538. Modales

4 de junio de 2025 | Mayo 2025

El plan era casi perfecto. Luján Eckert, mi suegra, tenía plata. Mucha plata. Además de unos eternos noventa y cinco años. Y aunque todavía vivía, se suponía que algún día iba a espichar. Por eso Luis, mi marido, y Violeta, su hermana, empezaron los dos a tironear del mantel para ver quién se quedaba la porción más grande mientras ella todavía estaba viva.

Y yo ahí, claro, jugué para Luis. Y para mí. Él siempre fue mejor hijo. Eso no cabe dudas. Si alguien la llamaba por teléfono a Luján, ese era Luis. Es verdad que Violeta se lucía llevándole cosas más caras, más ricas, oliendo a perfume rico.

Nosotros no teníamos para esas cosas. Nos iba bien, qué sé yo… normal, mal. Una cosa así. Pero también estábamos de hacía rato pensando qué hacer con la herencia.

Un día me cansé de esperar. Le dije a Luis que quería ponerme ese mismo año mi local de ropa, que ya no lo esperaba más. Yo, vendedora de toda la vida, necesitaba las alas para despegar nada más.
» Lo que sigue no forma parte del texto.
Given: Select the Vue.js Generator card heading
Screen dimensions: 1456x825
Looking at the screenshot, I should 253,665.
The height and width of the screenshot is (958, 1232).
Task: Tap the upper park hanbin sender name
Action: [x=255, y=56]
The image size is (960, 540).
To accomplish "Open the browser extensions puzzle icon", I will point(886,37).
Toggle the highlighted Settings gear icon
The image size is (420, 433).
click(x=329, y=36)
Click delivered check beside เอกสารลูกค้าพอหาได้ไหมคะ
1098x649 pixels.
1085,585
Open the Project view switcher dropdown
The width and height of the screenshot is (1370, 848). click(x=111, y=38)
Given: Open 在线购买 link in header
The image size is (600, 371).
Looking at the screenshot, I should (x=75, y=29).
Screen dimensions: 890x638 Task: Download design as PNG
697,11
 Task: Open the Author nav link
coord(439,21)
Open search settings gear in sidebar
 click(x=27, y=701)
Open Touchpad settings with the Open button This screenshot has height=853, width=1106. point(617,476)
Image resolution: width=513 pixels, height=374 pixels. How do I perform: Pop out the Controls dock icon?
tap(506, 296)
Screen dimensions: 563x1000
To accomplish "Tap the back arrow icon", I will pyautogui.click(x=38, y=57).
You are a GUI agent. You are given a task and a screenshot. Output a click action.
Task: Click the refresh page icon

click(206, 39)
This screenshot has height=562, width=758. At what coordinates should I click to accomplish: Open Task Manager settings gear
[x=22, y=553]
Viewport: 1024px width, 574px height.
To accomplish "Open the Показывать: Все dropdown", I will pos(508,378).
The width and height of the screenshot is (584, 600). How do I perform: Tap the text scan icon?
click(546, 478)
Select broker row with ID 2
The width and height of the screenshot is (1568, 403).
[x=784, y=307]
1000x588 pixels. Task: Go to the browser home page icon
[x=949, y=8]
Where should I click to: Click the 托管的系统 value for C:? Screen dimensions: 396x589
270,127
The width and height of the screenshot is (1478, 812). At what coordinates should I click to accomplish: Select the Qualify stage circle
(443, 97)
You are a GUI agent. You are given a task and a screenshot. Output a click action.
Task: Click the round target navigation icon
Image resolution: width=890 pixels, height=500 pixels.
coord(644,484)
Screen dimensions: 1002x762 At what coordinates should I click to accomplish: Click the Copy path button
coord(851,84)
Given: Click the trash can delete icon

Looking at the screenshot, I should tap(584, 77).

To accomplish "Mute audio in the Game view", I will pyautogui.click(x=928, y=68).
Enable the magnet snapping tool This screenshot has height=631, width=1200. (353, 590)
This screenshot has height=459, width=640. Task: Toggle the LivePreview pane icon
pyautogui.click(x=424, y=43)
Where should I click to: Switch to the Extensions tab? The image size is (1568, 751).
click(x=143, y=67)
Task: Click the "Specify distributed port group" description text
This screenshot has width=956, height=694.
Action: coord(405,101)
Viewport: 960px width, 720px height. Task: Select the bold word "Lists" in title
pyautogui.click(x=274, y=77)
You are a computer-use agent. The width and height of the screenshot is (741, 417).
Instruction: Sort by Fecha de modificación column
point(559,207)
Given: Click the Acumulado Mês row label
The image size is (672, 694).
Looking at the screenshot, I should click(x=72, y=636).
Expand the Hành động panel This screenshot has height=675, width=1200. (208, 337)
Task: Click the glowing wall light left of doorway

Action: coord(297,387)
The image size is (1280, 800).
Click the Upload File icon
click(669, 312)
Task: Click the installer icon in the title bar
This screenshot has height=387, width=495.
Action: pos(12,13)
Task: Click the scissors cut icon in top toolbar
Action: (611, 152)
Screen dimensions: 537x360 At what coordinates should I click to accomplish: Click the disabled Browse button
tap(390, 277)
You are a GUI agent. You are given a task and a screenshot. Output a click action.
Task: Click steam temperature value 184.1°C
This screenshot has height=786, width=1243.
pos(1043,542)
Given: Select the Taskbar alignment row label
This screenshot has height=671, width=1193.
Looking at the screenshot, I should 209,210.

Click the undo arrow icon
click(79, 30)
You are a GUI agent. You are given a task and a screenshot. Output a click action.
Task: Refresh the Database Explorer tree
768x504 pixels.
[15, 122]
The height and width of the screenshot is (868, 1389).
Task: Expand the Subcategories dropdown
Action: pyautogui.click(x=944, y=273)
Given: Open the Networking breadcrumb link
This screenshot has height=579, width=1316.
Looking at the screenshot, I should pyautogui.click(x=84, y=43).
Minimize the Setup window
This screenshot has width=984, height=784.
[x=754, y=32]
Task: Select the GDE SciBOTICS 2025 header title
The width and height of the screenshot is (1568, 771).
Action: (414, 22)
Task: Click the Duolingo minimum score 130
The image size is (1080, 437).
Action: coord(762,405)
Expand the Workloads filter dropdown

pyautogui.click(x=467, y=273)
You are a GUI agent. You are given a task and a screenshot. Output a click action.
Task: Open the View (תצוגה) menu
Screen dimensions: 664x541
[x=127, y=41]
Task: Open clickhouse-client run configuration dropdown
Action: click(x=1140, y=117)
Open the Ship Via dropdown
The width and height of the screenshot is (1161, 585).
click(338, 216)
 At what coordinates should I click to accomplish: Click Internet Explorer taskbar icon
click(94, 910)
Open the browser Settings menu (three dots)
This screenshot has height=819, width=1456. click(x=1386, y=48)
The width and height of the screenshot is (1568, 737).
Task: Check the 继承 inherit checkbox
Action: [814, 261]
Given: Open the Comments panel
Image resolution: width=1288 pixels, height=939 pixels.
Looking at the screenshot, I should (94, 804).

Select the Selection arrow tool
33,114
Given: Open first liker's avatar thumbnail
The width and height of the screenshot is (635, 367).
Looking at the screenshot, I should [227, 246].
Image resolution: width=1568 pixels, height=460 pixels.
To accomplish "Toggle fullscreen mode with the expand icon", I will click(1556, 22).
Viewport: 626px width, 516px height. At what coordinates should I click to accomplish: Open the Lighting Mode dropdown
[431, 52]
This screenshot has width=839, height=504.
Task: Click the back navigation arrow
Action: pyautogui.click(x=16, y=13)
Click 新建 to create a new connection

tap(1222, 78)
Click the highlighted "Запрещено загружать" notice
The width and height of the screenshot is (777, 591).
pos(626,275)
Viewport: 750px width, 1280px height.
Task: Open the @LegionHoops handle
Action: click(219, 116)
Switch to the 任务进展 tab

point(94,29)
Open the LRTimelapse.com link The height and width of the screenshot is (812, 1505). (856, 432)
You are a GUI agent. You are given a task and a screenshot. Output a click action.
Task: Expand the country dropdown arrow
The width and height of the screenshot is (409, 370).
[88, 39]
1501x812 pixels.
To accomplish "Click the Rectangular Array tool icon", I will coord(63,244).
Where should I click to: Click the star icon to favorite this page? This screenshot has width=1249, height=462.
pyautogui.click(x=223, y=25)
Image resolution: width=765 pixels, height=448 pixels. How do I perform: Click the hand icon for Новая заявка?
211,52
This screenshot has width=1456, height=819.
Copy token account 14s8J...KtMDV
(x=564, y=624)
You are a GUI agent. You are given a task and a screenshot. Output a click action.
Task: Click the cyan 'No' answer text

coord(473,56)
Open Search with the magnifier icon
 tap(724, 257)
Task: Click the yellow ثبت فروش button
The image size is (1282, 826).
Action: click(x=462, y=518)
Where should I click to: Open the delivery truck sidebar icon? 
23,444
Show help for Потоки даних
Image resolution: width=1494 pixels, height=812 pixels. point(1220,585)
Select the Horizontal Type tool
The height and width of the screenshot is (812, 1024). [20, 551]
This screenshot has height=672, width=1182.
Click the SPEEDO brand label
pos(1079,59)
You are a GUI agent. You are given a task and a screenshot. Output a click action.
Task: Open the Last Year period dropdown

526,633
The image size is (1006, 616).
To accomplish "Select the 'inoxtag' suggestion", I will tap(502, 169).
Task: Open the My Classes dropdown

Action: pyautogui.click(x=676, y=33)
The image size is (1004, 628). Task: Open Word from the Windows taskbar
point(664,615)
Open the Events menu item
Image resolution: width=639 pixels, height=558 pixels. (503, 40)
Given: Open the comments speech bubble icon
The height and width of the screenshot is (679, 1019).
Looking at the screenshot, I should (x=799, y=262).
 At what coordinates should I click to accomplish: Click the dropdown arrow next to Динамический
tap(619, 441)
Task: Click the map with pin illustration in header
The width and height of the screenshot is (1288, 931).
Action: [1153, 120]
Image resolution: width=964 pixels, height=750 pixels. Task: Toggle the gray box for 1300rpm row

Tengo el conocimiento y el carisma, de eso estoy segura.

Ahí armamos el plan: acercarnos a ella, cuidarla, pasearla, ir a comer, cosas así, y contarle de la idea del negocio para que ella, por su propio deseo, largara.

No importaba endeudarse, no. Por una cosa así, por amor, se hace lo que sea. Yo le decía a Luis: saquémosla a comer a lugares elegantes, llevémosla a conciertos y espectáculos.

La yegua de Violeta también arrancó a hacer de las suyas en cuanto vio que nosotros entrábamos en el juego. Nunca entendí si era a propósito que se le notara tanto. Nosotros intentábamos jugar por lo bajo.

Cuando la disputa fue abierta, nosotros teníamos algo a nuestro favor: mi forma de ser. Yo soy muy amable, cuido mis modales. Al menos, delante de ella. El gordo Edgar, esposo de Violeta, por más plata que tenga, es un desagradable. Huele a sucio, se le escucha respirar, habla a los gritos…

Cuando llegó el cumpleaños de Luján, nosotros le hicimos la fiesta, alquilamos un salón y todo. Violeta se metió y puso el catering. Carísimo. A esa altura, Luján sabía que nosotros queríamos el local de ropa y que ellos querían ponerse un restorán a todo culo.

Ella todavía no había decidido nada. No decía ni que sí ni que no a ninguno. El tema es que yo, que siempre cuidé que Luján me viera modosita, no pude contenerme cuando un mozo del catering de Violeta se tropezó y me enchastró toda.

—¡Pendejo estúpido y la re calcada concha de tu madre! —le grité yo, un poco enojada de más, la verdad—. ¡Me lo vas a pagar vos, eh! ¡De tu bolsillo! Pedazo de retrasado mental…

Cuando levanté la cabeza y miré alrededor vi que todos me miraban a mí. La mayoría con desprecio, sobre todo Luján. Pero al que vi que se reía, en silencio, pero exagerando la mímica, era el sorete de Edgar.

Esa misma noche, Luján, que yo creo que no planeaba decidir nada, se inclinó por el gordo desagradable y me dijo a mí que si yo quería poner un local de ropa, que lo hiciera, que juntara peso a peso.